Collected data
====

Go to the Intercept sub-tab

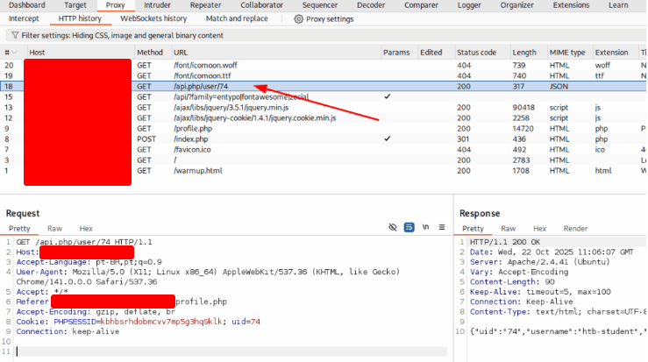coord(24,18)
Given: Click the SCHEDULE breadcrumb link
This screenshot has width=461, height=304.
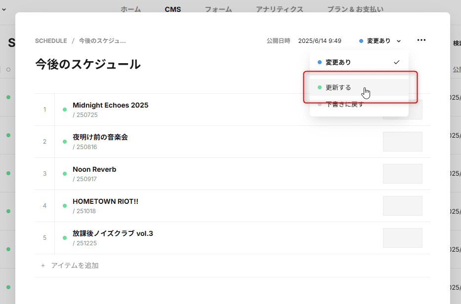Looking at the screenshot, I should pyautogui.click(x=51, y=41).
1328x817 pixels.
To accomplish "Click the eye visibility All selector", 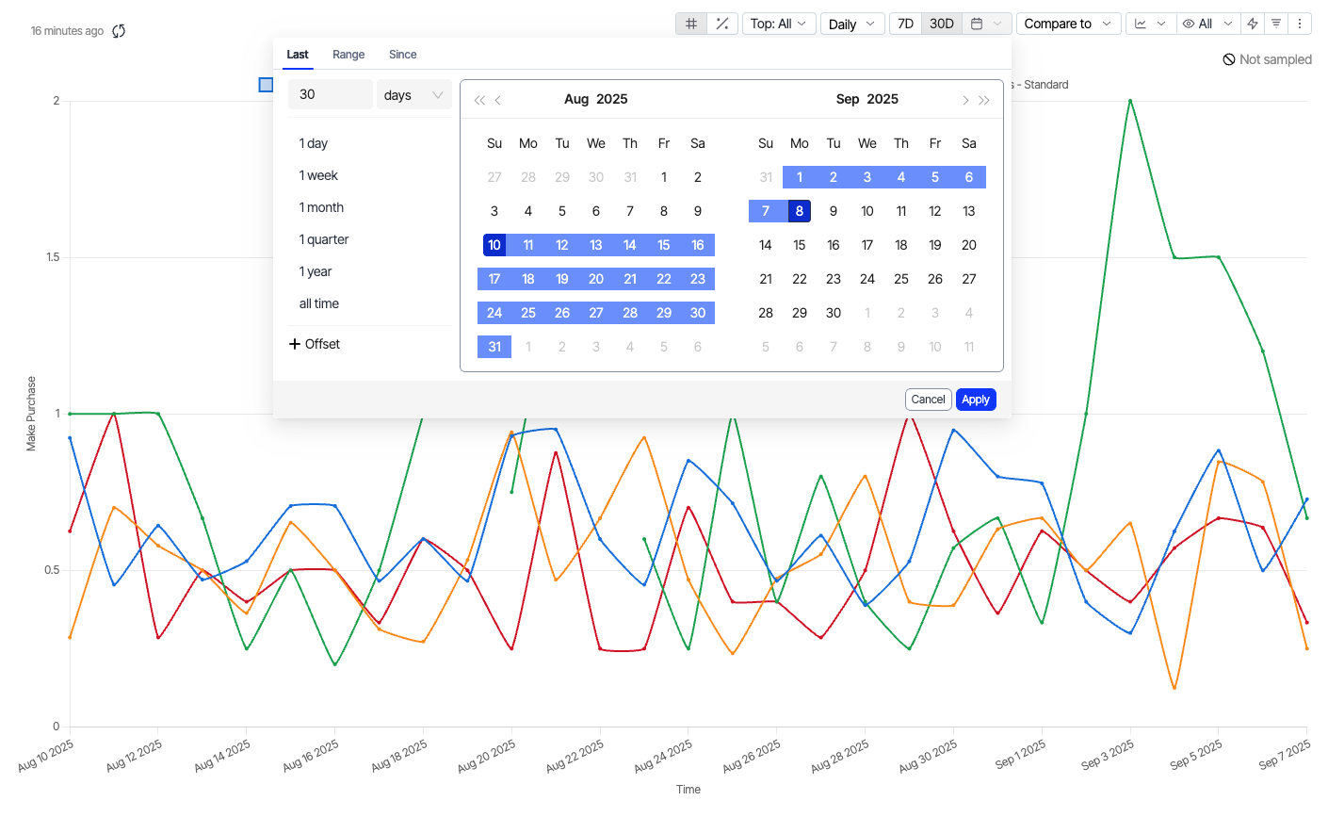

====

TASK ITEM: Exactly reproduce each record, leaving out any pictures.

ANSWER TO THE PROBLEM:
Go to the Intercept sub-tab

coord(24,18)
Given: Click the SCHEDULE breadcrumb link
This screenshot has width=461, height=304.
Looking at the screenshot, I should pyautogui.click(x=51, y=41).
1328x817 pixels.
To accomplish "Click the eye visibility All selector", 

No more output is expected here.